### About this exercise
Among the records, which lines hold the word "agent"? Pick them out.

### Data to examine
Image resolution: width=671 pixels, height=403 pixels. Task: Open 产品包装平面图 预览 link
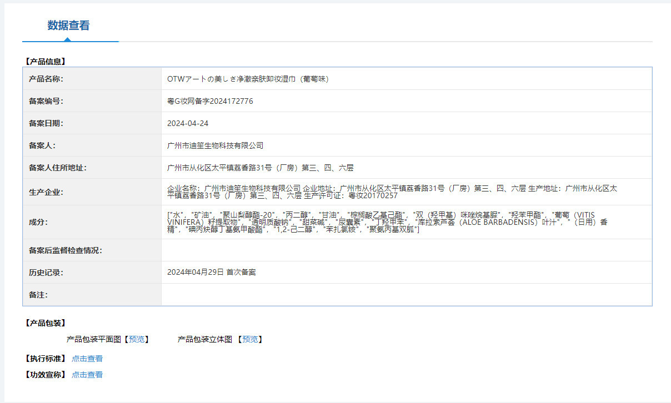click(136, 339)
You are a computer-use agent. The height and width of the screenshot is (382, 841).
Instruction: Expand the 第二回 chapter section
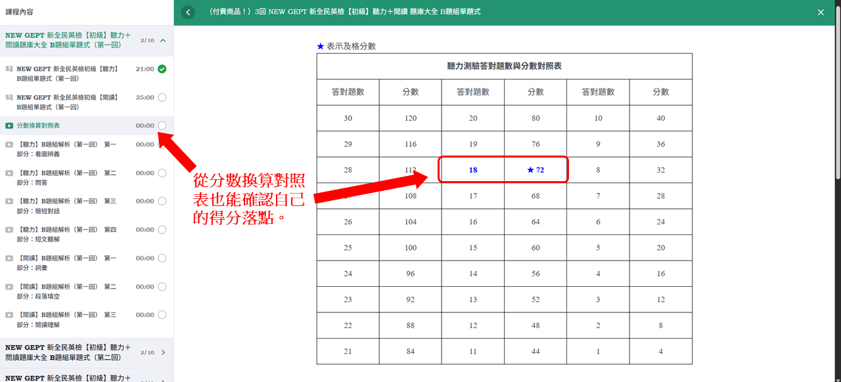click(x=163, y=352)
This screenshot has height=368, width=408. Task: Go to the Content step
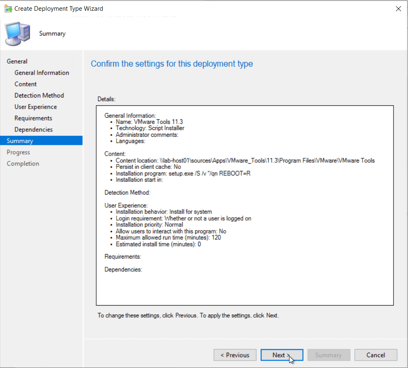[x=26, y=84]
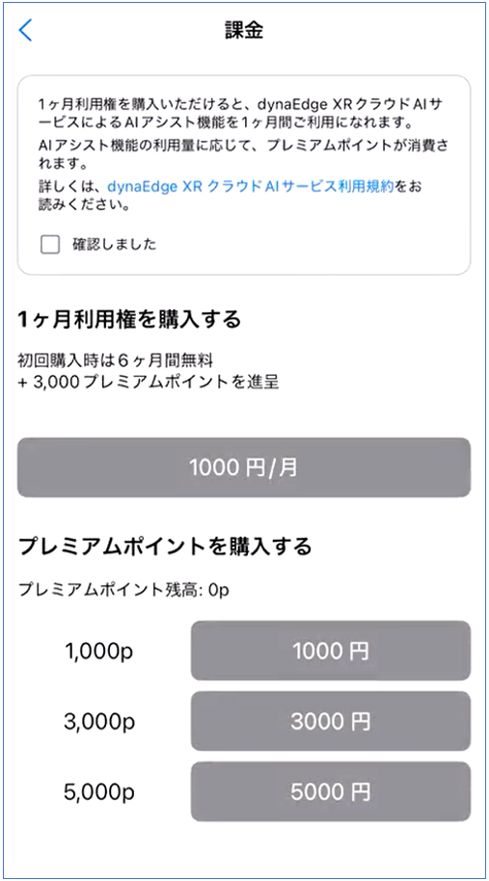
Task: Click the プレミアムポイントを購入する heading
Action: click(x=165, y=547)
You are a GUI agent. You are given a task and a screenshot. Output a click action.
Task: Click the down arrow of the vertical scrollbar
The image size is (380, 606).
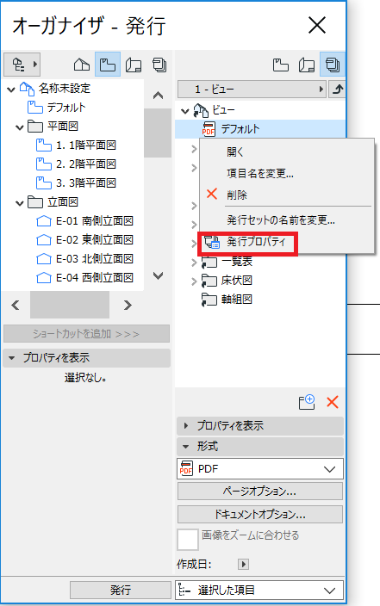tap(158, 275)
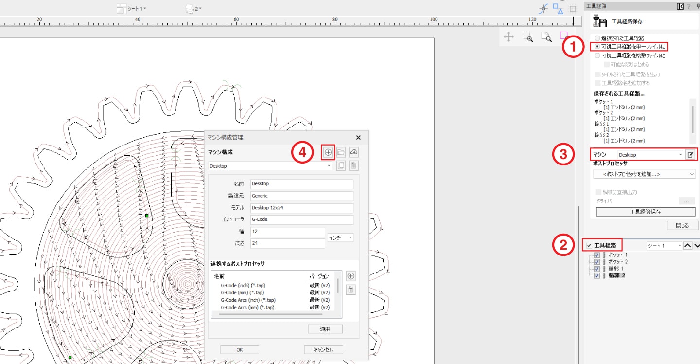This screenshot has width=700, height=364.
Task: Click the open folder icon in machine configuration
Action: click(x=341, y=152)
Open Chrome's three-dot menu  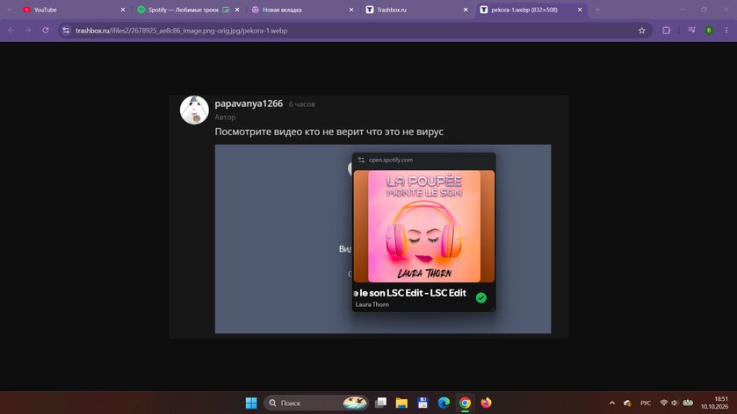[x=726, y=31]
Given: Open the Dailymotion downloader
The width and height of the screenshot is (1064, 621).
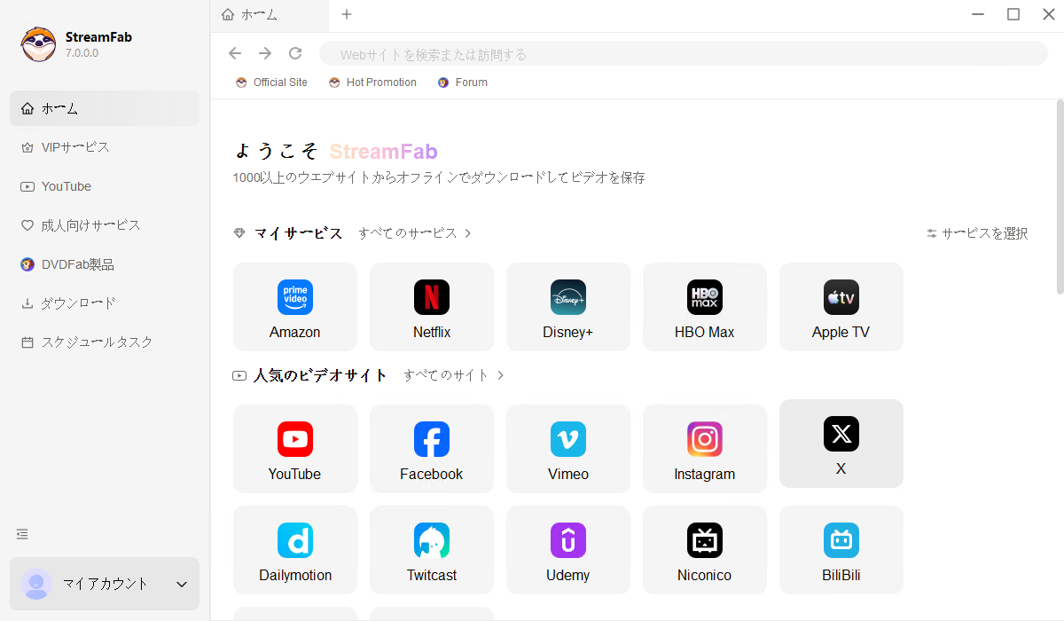Looking at the screenshot, I should pos(295,550).
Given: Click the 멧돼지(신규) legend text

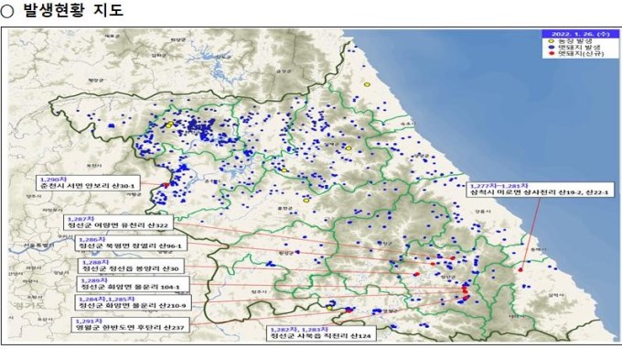Looking at the screenshot, I should pyautogui.click(x=581, y=53).
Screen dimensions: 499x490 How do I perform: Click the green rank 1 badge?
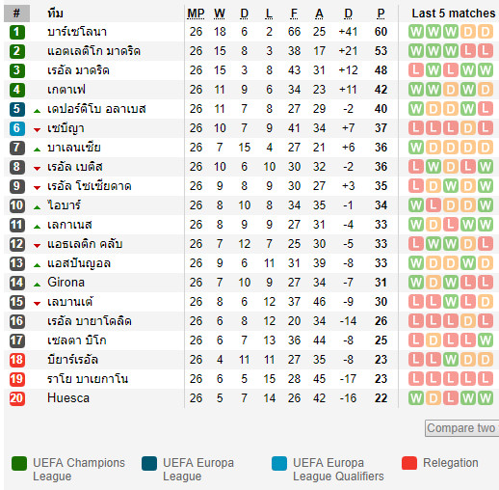coord(17,32)
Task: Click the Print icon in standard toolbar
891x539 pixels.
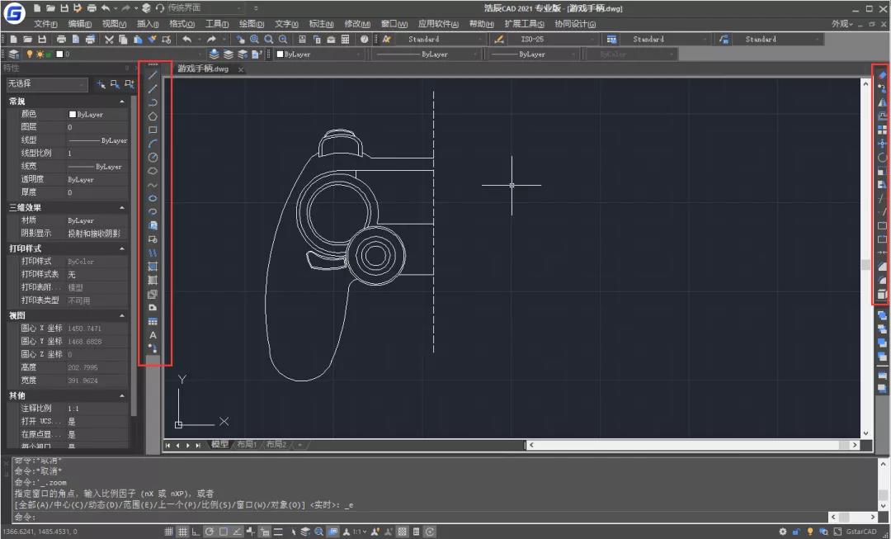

### Answer to the exercise
You are a computer-use agent. The height and width of the screenshot is (382, 841).
You are a GUI agent. You are given a task and a screenshot. Output a click action.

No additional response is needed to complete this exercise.